Unexcused absences, tardiness and missed deadlines are other telltale signs of hiring mistakes, he observed. If attendance is a problem right away, the typical employer will assume it will become an even bigger problem when any honeymoon with the new employee is over and the worker is comfortable with the position, Dana Connell, a Littler Mendelson attorney in Chicago, told HR News.
Supervisors and HR should trust their gut instincts and have open and direct communications with the new employees, but avoid walking into the discussion with any assumptions.
For example, an employee with attendance problems might disclose that he has been receiving medical treatment that he wanted to keep private, raising Americans with Disabilities Act (ADA) issues. Unlike the Family and Medical Leave Act, the ADA applies to new employees.
Sometimes, an employee of a nationally or regionally owned store who lives far from the store where he is employed may have attendance problems. He may be a better fit for a store closer to where he lives, Annunziata noted. And since there is high turnover in the fast-food industry, employers tend to work with people even with significant faults, he observed. But cash-handling violations and not calling in when missing work will swiftly get someone fired, he added.
“Face the emerging issues” as they arise, Annunziata said.
In the federal sector, HR faces more legal barriers to fire someone, even a probationary employee, as indicated in a Jan. 3 U.S. Merit Systems Protection Board (MSPB) report, Navigating the Probationary Period After Van Wersch and McCormick.
In Van Wersch v. Department of Health & Human Services (197 F.3d 1144 (Fed. Cir. 1999)), the appeals court decided that an individual is a federal employee in the excepted service—in this case for a person with a severe physical disability—with appeal rights to the MSPB if the person completed two years of current continuous service in the same or similar positions in an executive agency other than under a temporary appointment limited to two years or less. In McCormick v. Air Force, 307 F.3d 1339 (Fed.

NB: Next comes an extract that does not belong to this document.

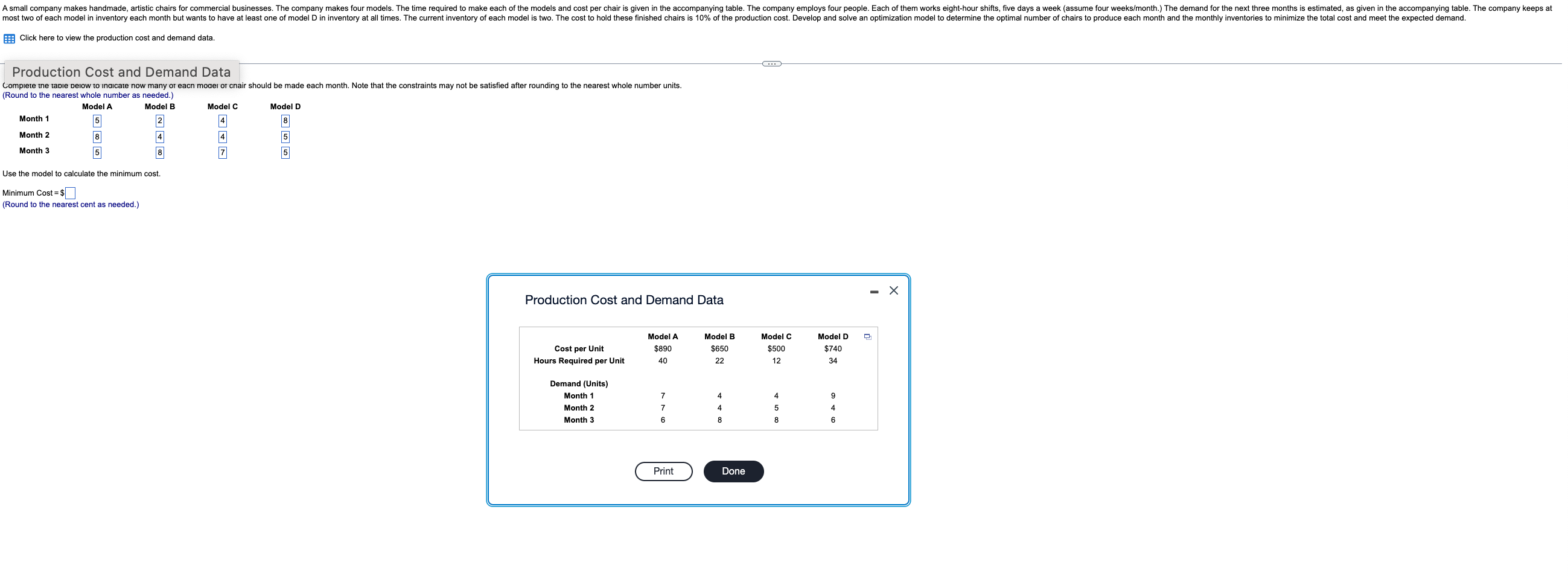Close the Production Cost and Demand Data dialog

pyautogui.click(x=893, y=290)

Cir. 2003)), an appeals court ruled that some probationary employees could qualify as a federal employee in the competitive service with appeal rights to the MSPB if the person has completed one year of current continuous service other than under a temporary appointment limited to one year or less.

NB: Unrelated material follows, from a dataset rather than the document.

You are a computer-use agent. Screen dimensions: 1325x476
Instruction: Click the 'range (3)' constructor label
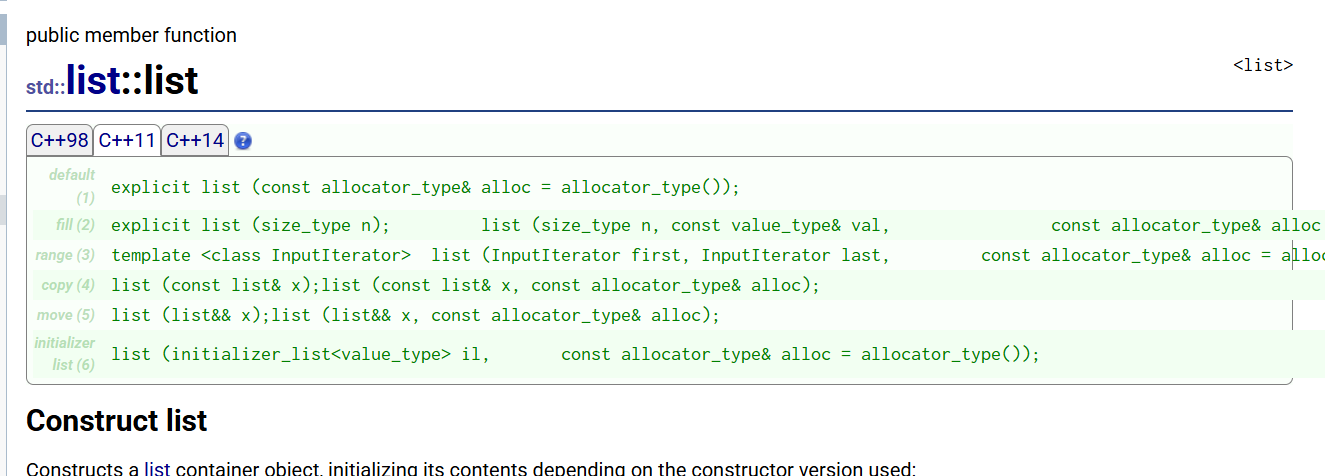[65, 255]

The decisions conflict with federal regulations, which should be revised, the MSPB recommended. “In the absence of such a change in the regulations, federal agencies should issue a notice to managers and HR specialists, much like the notice included on the Department of the Army’s web site, explaining the Van Wersch and McCormick cases,” the MSPB stated.
Allen Smith, J.D., is SHRM’s manager of workplace law content.